Work instruction - Report each line from the listing that the string "warehousing" appears in.

Task inputs -
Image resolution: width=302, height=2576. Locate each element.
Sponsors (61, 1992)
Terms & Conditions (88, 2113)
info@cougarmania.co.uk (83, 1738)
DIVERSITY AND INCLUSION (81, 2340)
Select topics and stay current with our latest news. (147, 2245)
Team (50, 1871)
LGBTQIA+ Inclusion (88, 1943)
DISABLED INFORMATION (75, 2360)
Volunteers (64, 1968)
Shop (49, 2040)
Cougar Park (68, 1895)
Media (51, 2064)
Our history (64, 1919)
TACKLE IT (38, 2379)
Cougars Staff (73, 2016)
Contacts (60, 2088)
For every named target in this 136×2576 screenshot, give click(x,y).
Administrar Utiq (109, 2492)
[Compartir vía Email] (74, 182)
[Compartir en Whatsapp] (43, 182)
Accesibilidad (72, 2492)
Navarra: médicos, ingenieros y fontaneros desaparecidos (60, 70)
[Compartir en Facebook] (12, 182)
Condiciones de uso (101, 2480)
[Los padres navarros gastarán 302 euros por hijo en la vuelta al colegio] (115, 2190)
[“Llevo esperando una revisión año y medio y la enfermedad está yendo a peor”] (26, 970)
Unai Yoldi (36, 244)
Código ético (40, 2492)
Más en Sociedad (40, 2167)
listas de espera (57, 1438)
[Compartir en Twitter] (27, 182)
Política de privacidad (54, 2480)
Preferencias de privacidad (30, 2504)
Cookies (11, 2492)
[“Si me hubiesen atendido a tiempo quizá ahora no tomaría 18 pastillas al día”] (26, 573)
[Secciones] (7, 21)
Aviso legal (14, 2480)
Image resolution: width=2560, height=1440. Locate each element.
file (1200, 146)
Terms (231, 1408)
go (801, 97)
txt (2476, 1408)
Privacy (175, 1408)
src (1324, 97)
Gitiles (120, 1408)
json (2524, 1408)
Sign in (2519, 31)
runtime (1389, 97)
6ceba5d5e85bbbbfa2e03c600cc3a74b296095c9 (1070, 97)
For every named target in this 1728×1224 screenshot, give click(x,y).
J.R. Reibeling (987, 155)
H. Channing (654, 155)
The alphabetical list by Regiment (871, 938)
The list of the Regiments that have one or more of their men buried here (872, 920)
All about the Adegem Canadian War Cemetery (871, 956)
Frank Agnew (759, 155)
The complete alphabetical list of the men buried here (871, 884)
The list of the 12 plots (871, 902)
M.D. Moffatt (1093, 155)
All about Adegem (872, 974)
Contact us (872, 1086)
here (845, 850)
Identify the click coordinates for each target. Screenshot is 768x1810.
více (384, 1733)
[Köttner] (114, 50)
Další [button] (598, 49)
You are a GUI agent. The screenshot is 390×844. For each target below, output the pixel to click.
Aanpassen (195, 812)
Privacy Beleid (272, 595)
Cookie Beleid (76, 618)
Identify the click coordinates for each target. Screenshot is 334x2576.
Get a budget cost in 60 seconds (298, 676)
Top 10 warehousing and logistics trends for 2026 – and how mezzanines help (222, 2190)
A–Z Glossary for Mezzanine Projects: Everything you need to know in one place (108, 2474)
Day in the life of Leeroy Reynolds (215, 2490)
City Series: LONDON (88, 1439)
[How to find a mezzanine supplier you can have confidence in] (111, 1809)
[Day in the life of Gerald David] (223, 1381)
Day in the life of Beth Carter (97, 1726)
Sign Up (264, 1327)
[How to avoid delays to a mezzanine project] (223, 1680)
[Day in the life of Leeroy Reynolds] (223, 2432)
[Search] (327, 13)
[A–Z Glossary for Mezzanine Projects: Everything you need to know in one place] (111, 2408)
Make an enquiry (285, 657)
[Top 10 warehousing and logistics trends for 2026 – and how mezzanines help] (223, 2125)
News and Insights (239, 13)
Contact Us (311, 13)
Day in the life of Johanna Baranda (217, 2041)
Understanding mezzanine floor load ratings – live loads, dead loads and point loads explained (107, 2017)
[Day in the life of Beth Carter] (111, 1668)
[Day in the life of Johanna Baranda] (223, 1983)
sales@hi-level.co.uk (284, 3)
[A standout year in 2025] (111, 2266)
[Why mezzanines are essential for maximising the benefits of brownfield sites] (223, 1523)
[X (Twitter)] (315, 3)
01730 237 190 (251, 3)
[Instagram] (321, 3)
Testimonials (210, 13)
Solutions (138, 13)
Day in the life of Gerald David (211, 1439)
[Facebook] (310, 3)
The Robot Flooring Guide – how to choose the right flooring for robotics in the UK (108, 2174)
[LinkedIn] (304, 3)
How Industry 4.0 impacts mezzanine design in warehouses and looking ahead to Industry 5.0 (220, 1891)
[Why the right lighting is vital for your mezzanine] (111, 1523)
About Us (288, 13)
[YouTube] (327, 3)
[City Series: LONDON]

Response box -
Top 10 warehousing and logistics trends for 2026 – and how mezzanines help (222, 2190)
[Top 10 warehousing and logistics trends for 2026 – and how mezzanines help] (223, 2125)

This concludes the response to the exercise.